PROBLEM TO SOLVE: Your copy should match the listing below exactly, except that it holds no images.

━━━━━ THE INPUT ━━━━━

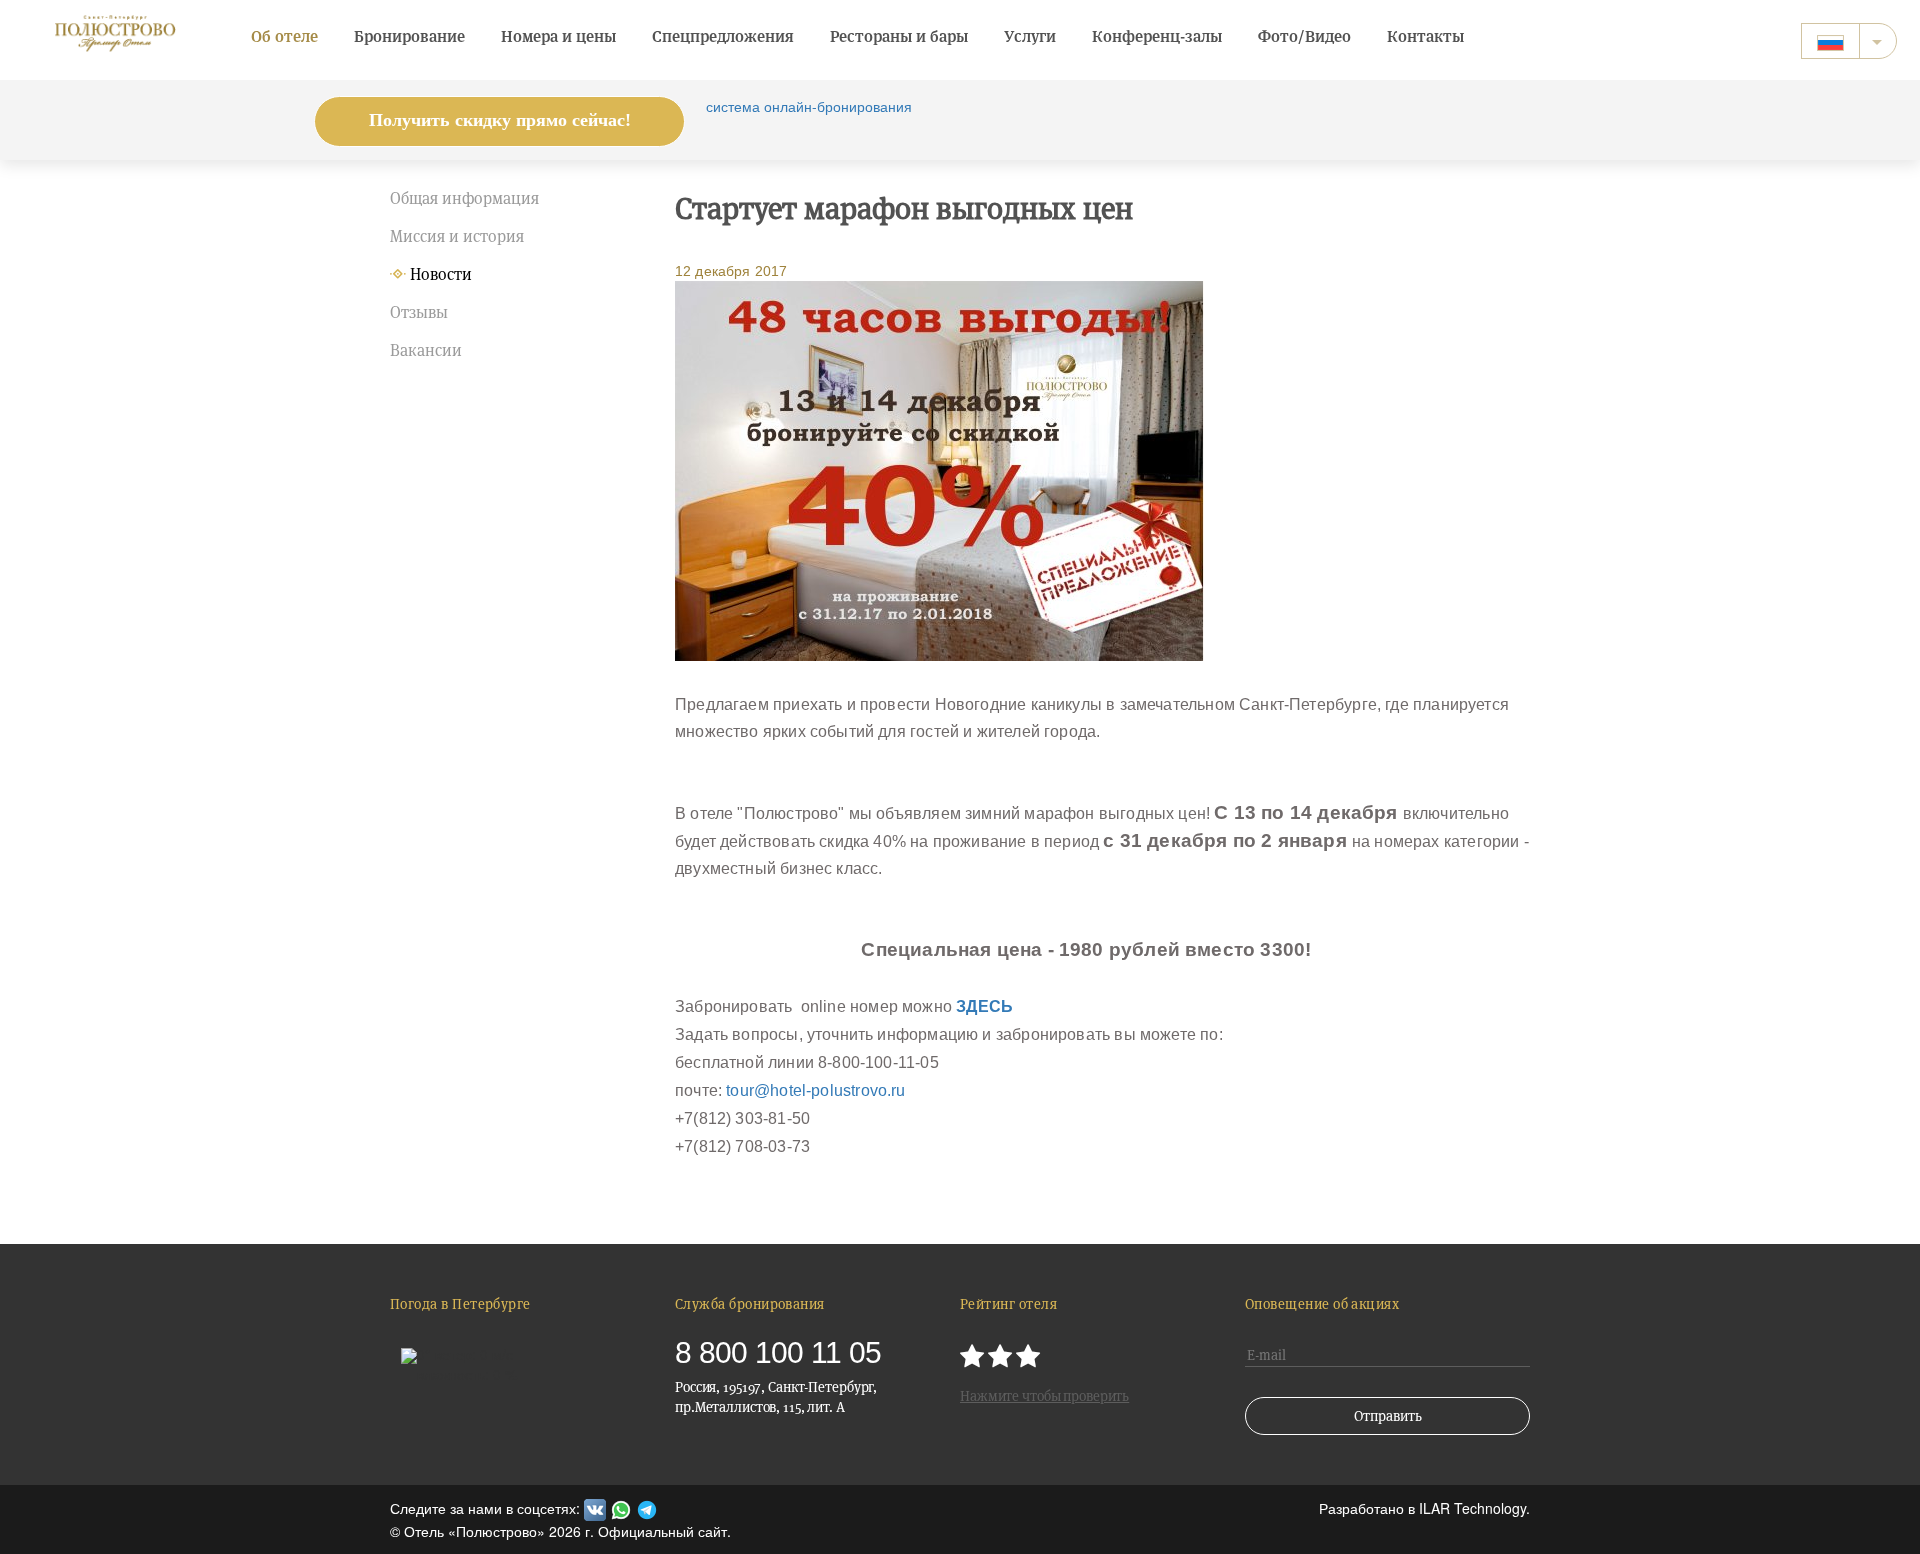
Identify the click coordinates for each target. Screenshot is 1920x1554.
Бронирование (409, 36)
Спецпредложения (723, 36)
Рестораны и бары (899, 36)
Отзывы (419, 312)
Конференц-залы (1157, 36)
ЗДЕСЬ (984, 1006)
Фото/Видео (1304, 36)
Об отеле (284, 36)
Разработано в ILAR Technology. (1424, 1508)
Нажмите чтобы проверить (1044, 1396)
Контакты (1425, 36)
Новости (441, 274)
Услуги (1030, 36)
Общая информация (464, 198)
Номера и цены (558, 36)
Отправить (1388, 1416)
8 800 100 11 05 (778, 1352)
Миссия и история (457, 236)
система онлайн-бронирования (809, 106)
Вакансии (426, 350)
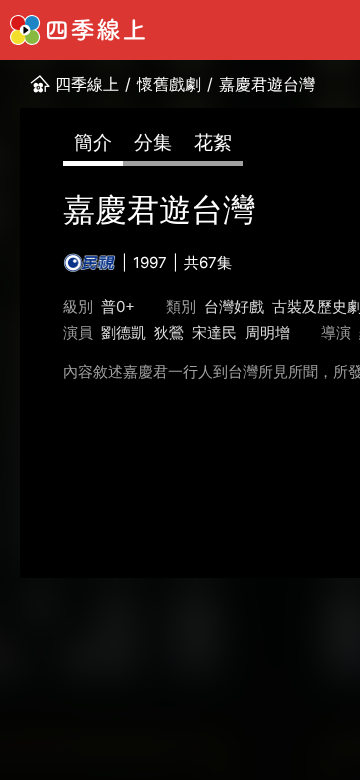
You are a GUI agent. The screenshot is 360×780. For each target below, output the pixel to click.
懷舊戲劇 (169, 84)
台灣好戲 (234, 306)
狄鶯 (169, 332)
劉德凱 (123, 332)
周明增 (267, 332)
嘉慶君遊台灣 (267, 84)
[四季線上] (77, 30)
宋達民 (214, 332)
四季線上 (87, 84)
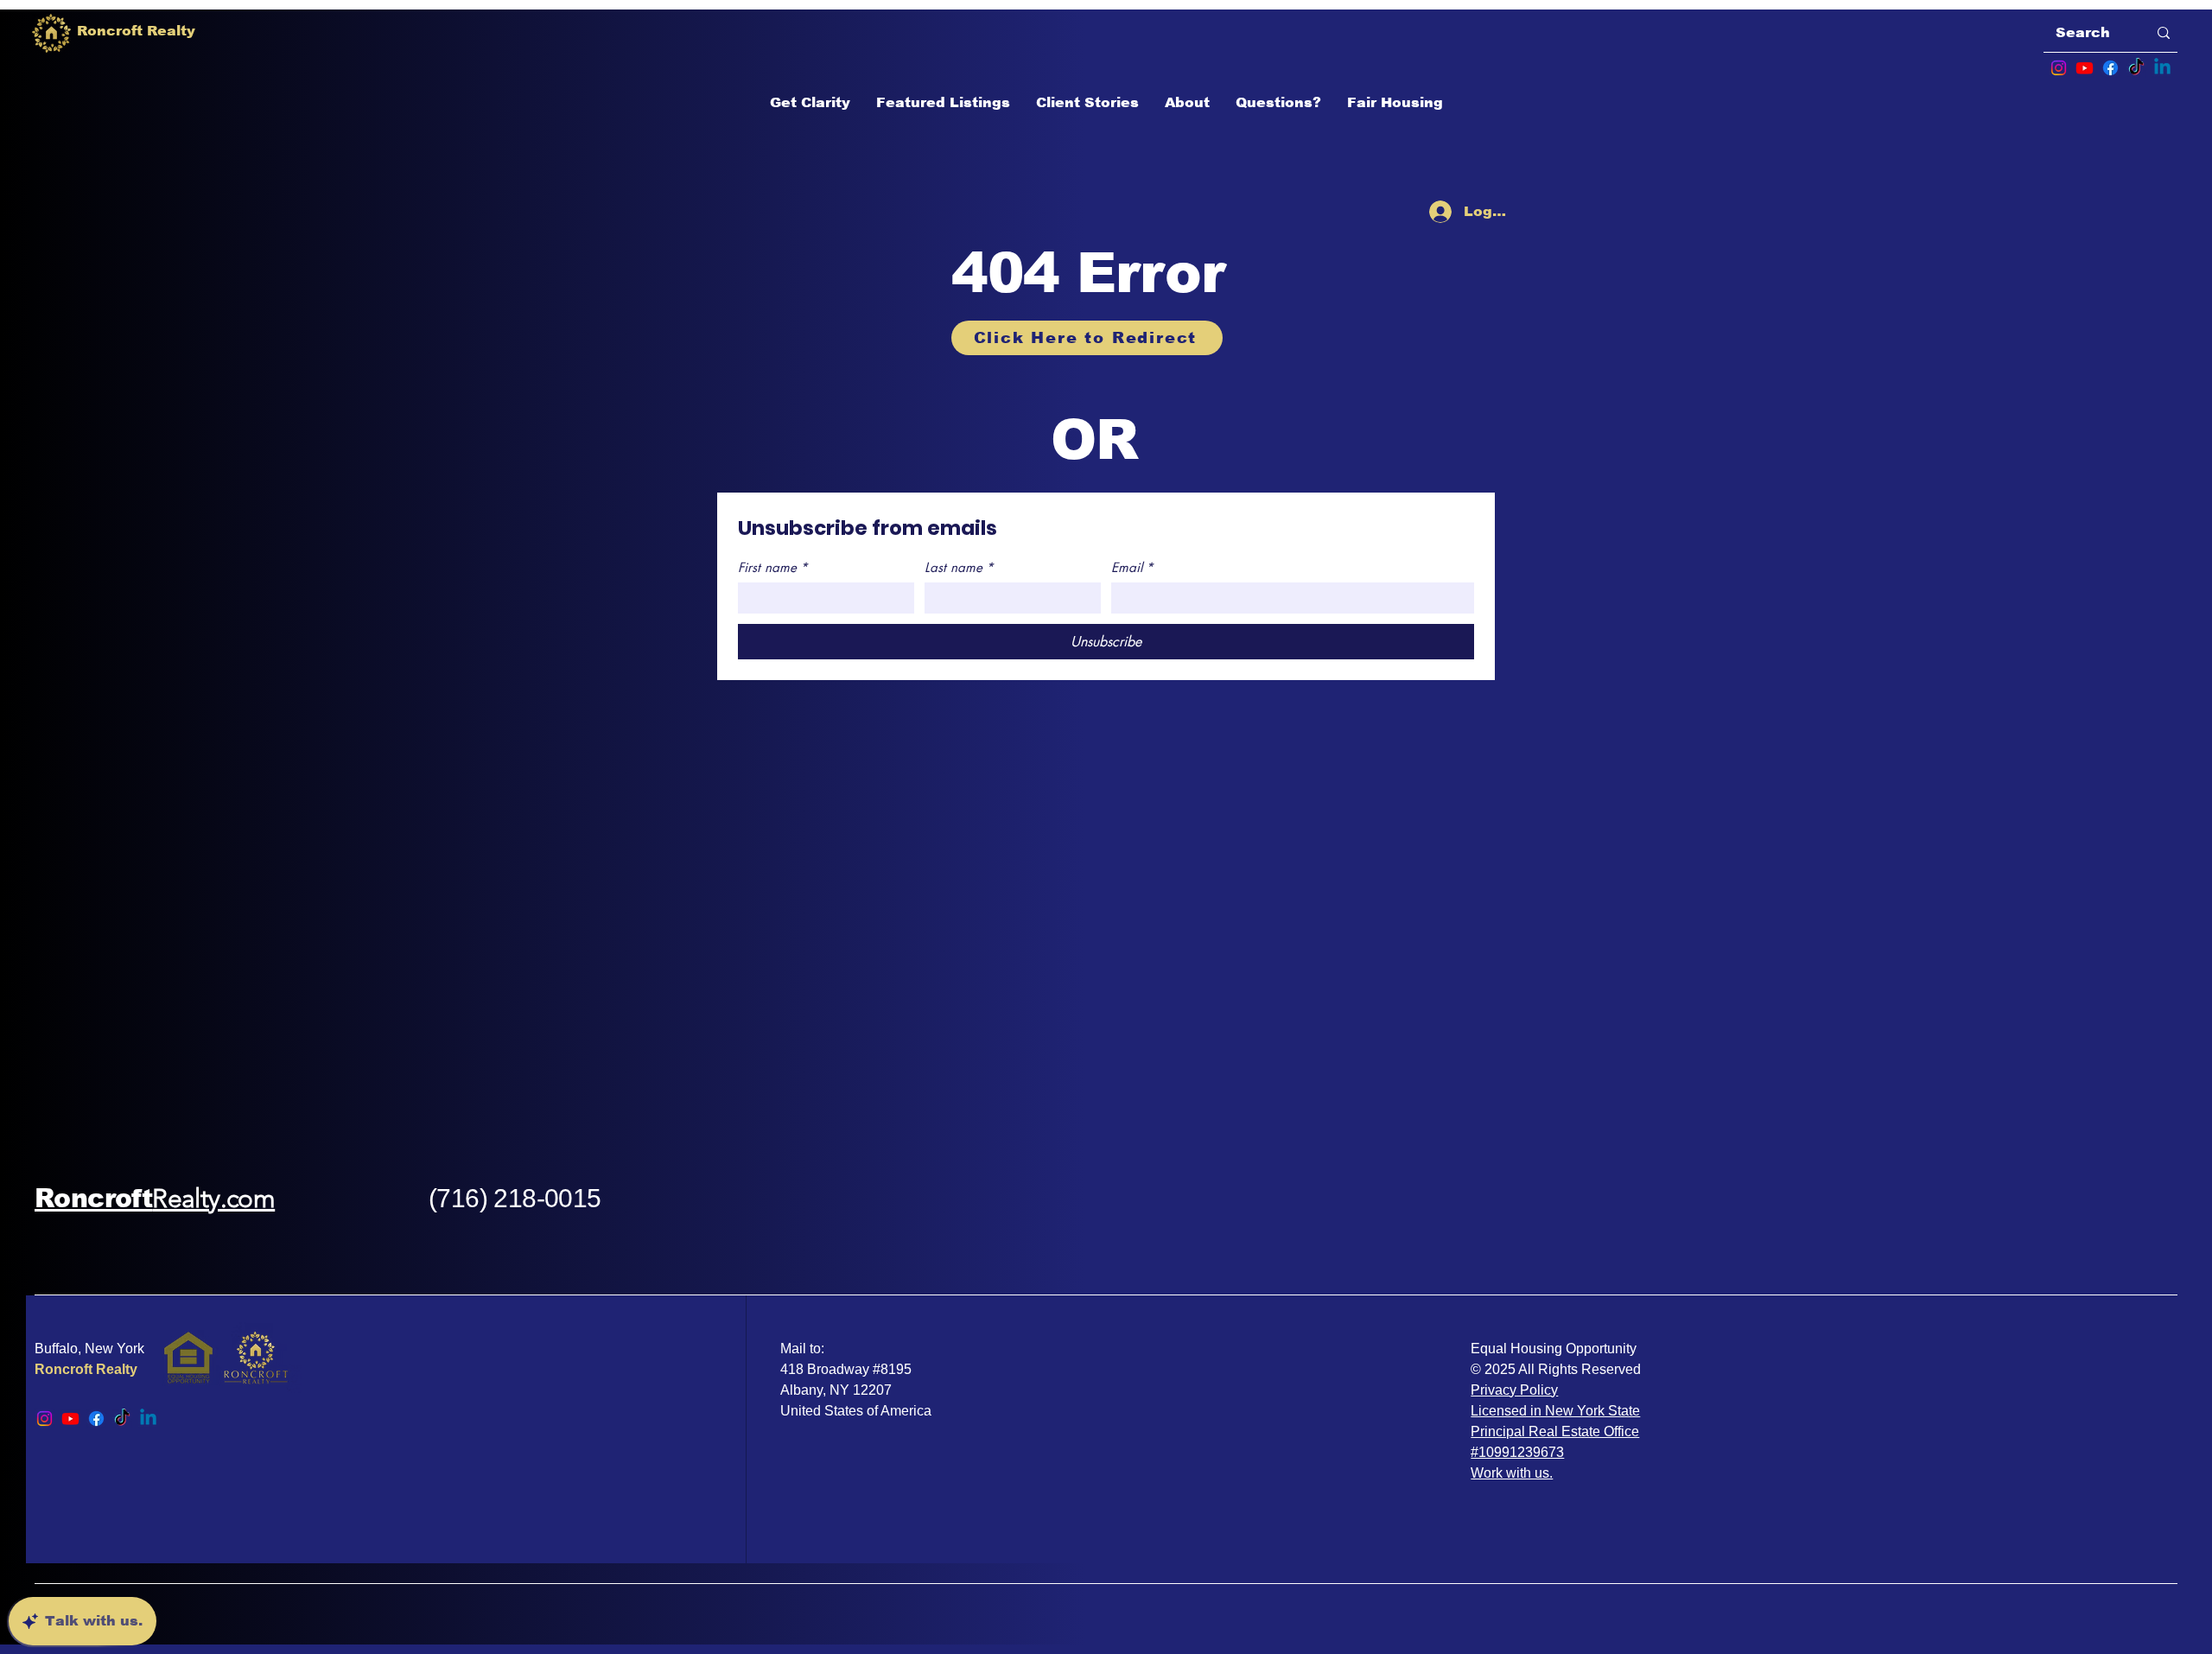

━━━━━

FINISHED TASK:
Identify the click coordinates for each target. Screenshot is 1920x1554.
Бронирование (409, 36)
Спецпредложения (723, 36)
Рестораны и бары (899, 36)
Отзывы (419, 312)
Конференц-залы (1157, 36)
ЗДЕСЬ (984, 1006)
Фото/Видео (1304, 36)
Об отеле (284, 36)
Разработано в ILAR Technology. (1424, 1508)
Нажмите чтобы проверить (1044, 1396)
Контакты (1425, 36)
Новости (441, 274)
Услуги (1030, 36)
Общая информация (464, 198)
Номера и цены (558, 36)
Отправить (1388, 1416)
8 800 100 11 05 (778, 1352)
Миссия и история (457, 236)
система онлайн-бронирования (809, 106)
Вакансии (426, 350)
You are a GUI agent. The screenshot is 360×780. For each target below, output the pixel to click.
懷舊戲劇 (169, 84)
台灣好戲 (234, 306)
狄鶯 (169, 332)
劉德凱 (123, 332)
周明增 (267, 332)
嘉慶君遊台灣 (267, 84)
[四季線上] (77, 30)
宋達民 (214, 332)
四季線上 (87, 84)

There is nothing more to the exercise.